L'altra mezza giornata andavo in giro a farmi conoscere»
E
conobbe Pirelli.
«Incontro
decisivo.
Pirelli era un grande industriale e un grande intellettuale.
Voleva fare concorrenza a Olivetti, che a Ivrea chiamava i più
grandi architetti e designer.
Dava molto spazio ai collaboratori, che con lui avevano occasione
di crescere e di mettersi in luce».
Negli
anni sessanta vinse il suo primo Compasso d'Oro con la segnaletica
della neonata metropolitana milanese.
«Fu
l'architetto Franco Albini a chiamarmi.
Lui era stato incaricato di progettare gli arredi delle stazioni.
Quella segnaletica ebbe così successo che poi mi affidarono
anche quelle di New York e San Paolo».
Peccato che oggi la stiano rovinando con un restauro stupidissimo.
«Stupido, già.
Non saprei come definirlo altrimenti.
Avevo usato una vernice opaca, per i pannelli rossi, ora stanno
usando una vernice lucida che spara negli occhi e quasi non si
riesce a leggere.
E stanno usando un carattere tipografico diverso dall'originale,
molto più banale rispetto a quello che io avevo disegnato.
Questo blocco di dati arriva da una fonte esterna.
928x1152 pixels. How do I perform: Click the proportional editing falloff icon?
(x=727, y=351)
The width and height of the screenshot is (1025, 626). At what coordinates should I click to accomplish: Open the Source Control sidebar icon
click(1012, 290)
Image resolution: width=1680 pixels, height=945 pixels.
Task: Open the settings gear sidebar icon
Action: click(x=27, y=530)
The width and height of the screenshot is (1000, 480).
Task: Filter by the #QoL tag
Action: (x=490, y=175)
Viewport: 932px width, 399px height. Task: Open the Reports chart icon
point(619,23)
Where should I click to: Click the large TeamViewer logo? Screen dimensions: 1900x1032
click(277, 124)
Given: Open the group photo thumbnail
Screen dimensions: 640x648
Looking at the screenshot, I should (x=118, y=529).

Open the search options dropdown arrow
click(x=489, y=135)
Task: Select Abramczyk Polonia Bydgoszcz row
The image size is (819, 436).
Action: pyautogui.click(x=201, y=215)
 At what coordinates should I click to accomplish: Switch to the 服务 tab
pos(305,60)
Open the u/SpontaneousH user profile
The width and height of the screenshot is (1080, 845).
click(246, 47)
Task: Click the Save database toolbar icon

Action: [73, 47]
Potevano coinvolgermi, non capisco perché non l'abbiano
fatto. Ma un tempo i dirigenti d'azienda, e molti dei politici,
erano anche persone di buon gusto, ora non è più
così».
Parliamo degli altri due Compassi d'Oro che ha vinto.
«Il
secondo fu per l'immagine aziendale della Fusital, un fabbrica
brianzola di maniglie. I
l terzo per il marchio della Regione Lombardia».
Una
specie di quadrifoglio: che cosa raffigura in realtà, e
come nacque?
«L'incarico
fu dato da Piero Bassetti, primo presidente della Regione, a me,
Roberto Sambonet e Pino Tovaglia.
Trovare un simbolo per la Lombardia non fu facile.
Dopo molti tentativi, ci fermammo a ragionare intorno a un'incisione
rupestre della Val Camonica, la cosiddetta rosa camuna: che poi
sia davvero un fiore non è detto, nessuno l'ha mai capito.
Rielaborando quel disegno nacque il marchio della Regione.
Di colore verde, simbolo del paesaggio agricolo e segno di speranza».
Qual è l'aspetto del suo lavoro del quale va più
orgoglioso?
«Ho
disegnato centinaia di marchi, in anni anche lontani, e mi sento
di poter dire che la maggior parte non è invecchiata.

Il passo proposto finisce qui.